# Aim of the exercise
Transcribe word for word the portion of the passage on the band Stormer below that starts with "Stormer was one" and goes on through "Van Halen's manager.".

# Passage
Stormer was one of the many popular acts that contributed to the music scene of the Sunset Strip, sharing the stage with London, and Stratus, as well as opening up for Van Halen at the Pasadena Civic and the Golden West.

On November 19, 1976, Stormer played a sold-out show with Van Halen and Smile at the Pasadena Civic to a crowd of 3,500 people. At this concert, Marshall Berle was in attendance, who later became Van Halen's manager.

== Recent projects ==
=== Stormer reunion ===
In 2008, when Simmon's former Stormer bandmate, Tim Gaines, was asked if the Stormer demos will be remastered and made public, Gaines replied, "I doubt if anyone can find the Masters. We are talking of having a Stormer reunion in the near future. We may decide to record it."

Items listed in a dataset:
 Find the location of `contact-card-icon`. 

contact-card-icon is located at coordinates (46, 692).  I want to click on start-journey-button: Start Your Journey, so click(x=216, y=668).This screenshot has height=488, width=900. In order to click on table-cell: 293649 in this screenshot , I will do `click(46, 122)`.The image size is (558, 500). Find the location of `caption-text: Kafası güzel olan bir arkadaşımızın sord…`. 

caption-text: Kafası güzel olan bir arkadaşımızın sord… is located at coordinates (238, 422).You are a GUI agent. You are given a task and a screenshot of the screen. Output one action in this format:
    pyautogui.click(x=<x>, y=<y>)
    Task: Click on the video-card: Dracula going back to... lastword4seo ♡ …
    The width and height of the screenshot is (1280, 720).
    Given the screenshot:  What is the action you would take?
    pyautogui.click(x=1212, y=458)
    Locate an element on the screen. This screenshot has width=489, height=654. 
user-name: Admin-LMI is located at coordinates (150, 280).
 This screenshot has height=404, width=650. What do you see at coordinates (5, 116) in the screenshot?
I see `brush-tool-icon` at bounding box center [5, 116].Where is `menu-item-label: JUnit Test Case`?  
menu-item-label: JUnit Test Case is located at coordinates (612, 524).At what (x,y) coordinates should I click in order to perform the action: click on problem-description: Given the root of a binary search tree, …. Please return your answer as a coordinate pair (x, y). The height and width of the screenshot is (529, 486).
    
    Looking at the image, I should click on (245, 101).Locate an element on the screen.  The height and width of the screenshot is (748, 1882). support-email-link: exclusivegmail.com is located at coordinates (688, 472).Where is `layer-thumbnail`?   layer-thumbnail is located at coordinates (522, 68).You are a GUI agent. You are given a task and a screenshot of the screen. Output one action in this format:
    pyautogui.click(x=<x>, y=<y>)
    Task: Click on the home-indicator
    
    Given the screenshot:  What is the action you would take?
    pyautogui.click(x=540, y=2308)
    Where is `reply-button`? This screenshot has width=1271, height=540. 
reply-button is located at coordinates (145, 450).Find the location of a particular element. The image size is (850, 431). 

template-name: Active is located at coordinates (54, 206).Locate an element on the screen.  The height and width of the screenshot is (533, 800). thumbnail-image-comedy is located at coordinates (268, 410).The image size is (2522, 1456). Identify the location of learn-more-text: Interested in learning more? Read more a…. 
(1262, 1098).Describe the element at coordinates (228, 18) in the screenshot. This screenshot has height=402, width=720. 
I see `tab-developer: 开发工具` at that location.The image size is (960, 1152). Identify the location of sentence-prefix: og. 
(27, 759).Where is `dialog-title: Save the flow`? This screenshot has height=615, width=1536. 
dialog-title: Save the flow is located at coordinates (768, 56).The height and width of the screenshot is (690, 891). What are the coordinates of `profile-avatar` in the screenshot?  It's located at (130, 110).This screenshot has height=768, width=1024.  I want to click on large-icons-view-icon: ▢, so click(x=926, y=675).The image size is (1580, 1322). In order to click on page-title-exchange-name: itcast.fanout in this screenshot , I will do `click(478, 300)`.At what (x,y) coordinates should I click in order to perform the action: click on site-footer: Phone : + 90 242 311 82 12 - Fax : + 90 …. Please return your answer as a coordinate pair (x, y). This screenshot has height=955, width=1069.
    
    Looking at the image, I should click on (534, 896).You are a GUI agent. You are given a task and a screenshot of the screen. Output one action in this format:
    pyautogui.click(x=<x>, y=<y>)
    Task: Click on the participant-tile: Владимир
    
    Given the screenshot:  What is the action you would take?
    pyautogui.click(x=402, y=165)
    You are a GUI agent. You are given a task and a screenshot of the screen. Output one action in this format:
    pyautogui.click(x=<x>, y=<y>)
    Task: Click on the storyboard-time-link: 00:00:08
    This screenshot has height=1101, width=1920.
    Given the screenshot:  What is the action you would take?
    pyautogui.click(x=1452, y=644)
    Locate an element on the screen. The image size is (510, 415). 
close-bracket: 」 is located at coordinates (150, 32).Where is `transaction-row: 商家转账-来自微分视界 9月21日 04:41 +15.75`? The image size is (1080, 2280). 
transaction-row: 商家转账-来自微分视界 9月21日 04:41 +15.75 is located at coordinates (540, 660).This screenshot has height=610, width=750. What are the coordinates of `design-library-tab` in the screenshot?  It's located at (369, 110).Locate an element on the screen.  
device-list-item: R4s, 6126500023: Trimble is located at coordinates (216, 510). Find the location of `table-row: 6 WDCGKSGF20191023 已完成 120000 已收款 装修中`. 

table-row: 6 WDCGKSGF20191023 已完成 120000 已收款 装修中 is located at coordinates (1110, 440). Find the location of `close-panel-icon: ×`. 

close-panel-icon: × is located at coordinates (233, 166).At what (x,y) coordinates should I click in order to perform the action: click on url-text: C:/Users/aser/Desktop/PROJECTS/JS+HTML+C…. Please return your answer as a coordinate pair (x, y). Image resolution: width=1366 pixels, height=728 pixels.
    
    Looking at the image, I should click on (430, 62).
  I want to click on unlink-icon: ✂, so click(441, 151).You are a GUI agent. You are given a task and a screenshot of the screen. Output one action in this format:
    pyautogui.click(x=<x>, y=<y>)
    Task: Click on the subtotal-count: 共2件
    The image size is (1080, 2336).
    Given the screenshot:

# Result below
Stormer was one of the many popular acts that contributed to the music scene of the Sunset Strip, sharing the stage with London, and Stratus, as well as opening up for Van Halen at the Pasadena Civic and the Golden West.

On November 19, 1976, Stormer played a sold-out show with Van Halen and Smile at the Pasadena Civic to a crowd of 3,500 people. At this concert, Marshall Berle was in attendance, who later became Van Halen's manager.